Source excerpt –
Visual Arts

STRUCTURAL COLOR: Paul Behnke and Bill Page’s “On The Road” at –the gallery LTD–

With three solid walls and a façade of glass, this little gallery already has a lightbox quality, and with the unabashedly polychrome paintings of Paul Behnke and Bill Page, the first impression is one of a rich and ebullient wave of color. A similarity in palette is the underlying premise of pairing these two artists in this show curated by artist William Norton, and it’s a firm base from which to start. They employ a range of strong colors positioned against complementary or opposing colors so as to create firm boundaries. These are not indistinct fields but considered zones, and the commonality between the two artists is the use of color as the main dynamo of form—after this initial unified statement, Behnke and Page move in their own unique directions.

[Collected data entries]

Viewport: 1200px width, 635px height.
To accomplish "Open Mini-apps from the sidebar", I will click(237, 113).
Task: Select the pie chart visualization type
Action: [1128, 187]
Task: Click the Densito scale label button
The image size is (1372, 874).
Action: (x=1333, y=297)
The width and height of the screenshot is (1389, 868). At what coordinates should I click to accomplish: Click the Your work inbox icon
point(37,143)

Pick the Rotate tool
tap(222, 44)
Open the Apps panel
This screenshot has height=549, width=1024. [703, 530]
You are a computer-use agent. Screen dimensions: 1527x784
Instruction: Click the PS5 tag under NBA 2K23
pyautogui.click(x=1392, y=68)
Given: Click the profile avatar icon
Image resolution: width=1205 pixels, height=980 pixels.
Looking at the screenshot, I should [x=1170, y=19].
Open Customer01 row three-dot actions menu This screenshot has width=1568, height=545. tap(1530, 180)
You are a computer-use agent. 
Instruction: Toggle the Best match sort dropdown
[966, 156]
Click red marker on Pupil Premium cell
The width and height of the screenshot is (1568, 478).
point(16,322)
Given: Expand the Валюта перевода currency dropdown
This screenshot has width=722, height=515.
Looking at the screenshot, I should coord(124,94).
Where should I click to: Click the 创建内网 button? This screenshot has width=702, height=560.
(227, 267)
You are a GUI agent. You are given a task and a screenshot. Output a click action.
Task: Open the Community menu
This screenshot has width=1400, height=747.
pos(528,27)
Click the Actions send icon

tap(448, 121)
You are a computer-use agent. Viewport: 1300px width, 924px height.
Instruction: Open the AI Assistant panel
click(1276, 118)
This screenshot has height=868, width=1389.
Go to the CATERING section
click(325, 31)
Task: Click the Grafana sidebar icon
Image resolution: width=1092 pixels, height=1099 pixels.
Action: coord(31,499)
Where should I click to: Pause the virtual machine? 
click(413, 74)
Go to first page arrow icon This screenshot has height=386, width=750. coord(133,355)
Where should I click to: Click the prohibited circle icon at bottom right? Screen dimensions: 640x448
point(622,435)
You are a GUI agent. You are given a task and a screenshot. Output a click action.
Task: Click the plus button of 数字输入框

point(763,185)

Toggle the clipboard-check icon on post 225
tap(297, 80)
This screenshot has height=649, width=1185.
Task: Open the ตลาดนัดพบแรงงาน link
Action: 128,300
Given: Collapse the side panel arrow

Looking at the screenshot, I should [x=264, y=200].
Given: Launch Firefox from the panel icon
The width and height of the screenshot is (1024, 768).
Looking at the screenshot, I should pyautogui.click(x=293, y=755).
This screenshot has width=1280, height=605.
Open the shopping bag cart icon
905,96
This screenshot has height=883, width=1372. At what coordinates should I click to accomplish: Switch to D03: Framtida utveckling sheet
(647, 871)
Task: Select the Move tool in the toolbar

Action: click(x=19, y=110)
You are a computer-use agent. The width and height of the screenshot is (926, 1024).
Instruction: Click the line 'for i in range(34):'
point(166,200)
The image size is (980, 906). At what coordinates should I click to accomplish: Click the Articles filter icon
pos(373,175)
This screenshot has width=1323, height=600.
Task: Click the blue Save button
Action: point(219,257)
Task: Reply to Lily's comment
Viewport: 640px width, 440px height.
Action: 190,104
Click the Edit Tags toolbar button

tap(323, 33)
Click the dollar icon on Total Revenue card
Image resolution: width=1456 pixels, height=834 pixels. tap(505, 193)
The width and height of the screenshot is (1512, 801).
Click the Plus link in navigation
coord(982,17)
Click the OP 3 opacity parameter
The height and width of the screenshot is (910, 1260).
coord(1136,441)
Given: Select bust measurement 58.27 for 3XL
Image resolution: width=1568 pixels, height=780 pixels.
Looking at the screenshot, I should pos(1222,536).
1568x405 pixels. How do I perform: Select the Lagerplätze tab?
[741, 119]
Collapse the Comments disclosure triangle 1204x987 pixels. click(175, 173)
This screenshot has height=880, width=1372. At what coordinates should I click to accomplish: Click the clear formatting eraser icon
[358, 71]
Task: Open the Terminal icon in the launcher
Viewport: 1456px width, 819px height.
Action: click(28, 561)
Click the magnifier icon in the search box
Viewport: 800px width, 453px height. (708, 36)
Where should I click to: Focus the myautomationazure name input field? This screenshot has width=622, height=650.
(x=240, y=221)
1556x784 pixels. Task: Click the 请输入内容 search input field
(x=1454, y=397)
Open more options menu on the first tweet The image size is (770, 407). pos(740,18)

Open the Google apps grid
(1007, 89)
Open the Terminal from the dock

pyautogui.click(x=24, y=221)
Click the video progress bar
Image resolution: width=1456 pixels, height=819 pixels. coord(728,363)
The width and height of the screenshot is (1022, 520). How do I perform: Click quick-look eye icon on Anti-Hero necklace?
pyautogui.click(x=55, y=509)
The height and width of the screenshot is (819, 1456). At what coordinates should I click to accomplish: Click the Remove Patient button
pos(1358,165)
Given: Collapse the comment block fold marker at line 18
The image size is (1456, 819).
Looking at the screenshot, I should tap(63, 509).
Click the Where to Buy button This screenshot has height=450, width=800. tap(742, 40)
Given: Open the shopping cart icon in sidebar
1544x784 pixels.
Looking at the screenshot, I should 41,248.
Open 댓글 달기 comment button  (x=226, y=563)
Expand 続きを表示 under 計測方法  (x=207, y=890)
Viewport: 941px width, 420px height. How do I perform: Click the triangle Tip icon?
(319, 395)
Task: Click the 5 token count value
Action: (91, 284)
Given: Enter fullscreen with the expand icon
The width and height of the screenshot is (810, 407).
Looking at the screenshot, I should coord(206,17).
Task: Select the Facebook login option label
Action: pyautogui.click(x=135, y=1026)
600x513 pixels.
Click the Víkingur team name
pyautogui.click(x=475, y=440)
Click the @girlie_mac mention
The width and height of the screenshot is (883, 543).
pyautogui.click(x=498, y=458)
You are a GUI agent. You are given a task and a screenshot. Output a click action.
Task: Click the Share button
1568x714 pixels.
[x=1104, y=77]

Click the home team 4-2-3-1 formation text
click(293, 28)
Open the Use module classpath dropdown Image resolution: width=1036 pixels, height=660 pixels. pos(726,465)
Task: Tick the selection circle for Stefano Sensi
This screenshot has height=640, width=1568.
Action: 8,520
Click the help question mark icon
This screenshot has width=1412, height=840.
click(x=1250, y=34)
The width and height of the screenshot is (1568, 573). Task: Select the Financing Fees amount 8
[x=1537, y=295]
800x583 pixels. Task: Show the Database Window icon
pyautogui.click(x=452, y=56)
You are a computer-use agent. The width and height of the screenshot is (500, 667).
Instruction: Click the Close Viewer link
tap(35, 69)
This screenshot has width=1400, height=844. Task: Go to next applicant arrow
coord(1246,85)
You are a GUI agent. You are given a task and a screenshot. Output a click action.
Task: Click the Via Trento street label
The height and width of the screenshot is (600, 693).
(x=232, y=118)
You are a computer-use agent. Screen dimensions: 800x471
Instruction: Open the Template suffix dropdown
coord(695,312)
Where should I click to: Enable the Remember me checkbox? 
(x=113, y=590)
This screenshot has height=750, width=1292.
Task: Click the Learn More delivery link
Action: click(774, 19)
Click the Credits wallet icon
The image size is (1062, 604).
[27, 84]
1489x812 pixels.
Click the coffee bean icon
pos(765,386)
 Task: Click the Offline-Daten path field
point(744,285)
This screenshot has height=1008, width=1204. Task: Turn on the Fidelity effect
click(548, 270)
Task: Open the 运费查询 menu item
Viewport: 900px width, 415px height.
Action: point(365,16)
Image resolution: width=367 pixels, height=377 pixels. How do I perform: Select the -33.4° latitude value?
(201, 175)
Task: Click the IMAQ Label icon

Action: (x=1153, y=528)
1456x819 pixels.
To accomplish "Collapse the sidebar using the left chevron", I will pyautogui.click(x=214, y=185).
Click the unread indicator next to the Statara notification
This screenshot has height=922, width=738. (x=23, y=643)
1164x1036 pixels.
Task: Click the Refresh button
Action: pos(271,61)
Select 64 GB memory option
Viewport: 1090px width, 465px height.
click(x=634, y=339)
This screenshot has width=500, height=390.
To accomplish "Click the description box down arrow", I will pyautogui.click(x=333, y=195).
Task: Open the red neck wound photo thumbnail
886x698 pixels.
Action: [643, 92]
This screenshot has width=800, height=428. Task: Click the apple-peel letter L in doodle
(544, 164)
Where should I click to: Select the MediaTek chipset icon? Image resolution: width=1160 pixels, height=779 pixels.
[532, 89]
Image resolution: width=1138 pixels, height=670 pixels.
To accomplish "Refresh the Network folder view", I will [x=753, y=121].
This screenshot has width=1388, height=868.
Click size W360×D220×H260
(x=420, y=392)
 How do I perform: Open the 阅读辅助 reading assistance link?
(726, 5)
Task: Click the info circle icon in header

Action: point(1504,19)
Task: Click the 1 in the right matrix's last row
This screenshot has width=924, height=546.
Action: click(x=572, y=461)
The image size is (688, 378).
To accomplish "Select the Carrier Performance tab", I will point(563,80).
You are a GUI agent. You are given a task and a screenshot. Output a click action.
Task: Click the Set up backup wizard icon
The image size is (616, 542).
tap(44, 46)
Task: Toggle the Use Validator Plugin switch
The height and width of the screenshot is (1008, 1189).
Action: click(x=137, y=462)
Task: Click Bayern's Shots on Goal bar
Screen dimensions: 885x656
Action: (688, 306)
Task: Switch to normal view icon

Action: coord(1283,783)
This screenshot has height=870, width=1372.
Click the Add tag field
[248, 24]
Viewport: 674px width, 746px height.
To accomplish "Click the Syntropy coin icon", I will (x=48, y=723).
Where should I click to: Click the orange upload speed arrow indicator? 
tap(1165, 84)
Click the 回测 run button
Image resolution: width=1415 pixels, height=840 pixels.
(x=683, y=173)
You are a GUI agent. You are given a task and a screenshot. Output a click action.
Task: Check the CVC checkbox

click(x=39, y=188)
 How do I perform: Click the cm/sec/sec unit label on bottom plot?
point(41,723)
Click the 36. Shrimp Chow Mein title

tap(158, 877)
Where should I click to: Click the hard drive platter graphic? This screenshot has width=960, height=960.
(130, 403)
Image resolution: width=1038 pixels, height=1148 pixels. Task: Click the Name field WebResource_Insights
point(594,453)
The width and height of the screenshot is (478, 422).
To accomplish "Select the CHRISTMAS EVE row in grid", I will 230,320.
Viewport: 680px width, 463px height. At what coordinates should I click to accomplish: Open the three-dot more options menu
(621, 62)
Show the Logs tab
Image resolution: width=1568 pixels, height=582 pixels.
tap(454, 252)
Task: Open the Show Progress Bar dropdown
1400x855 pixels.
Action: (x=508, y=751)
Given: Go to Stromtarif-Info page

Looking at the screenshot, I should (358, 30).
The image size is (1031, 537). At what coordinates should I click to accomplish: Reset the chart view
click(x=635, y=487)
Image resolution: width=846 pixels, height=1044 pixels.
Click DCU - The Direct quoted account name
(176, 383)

Work instructions –
[a] Name every person mentioned in the gallery review.
[b] Quote the gallery review from "STRUCTURAL COLOR: Paul" up to and including "own unique directions.".

Solutions for each task –
[a] Paul Behnke, Bill Page, William Norton

[b]
STRUCTURAL COLOR: Paul Behnke and Bill Page’s “On The Road” at –the gallery LTD–

With three solid walls and a façade of glass, this little gallery already has a lightbox quality, and with the unabashedly polychrome paintings of Paul Behnke and Bill Page, the first impression is one of a rich and ebullient wave of color. A similarity in palette is the underlying premise of pairing these two artists in this show curated by artist William Norton, and it’s a firm base from which to start. They employ a range of strong colors positioned against complementary or opposing colors so as to create firm boundaries. These are not indistinct fields but considered zones, and the commonality between the two artists is the use of color as the main dynamo of form—after this initial unified statement, Behnke and Page move in their own unique directions.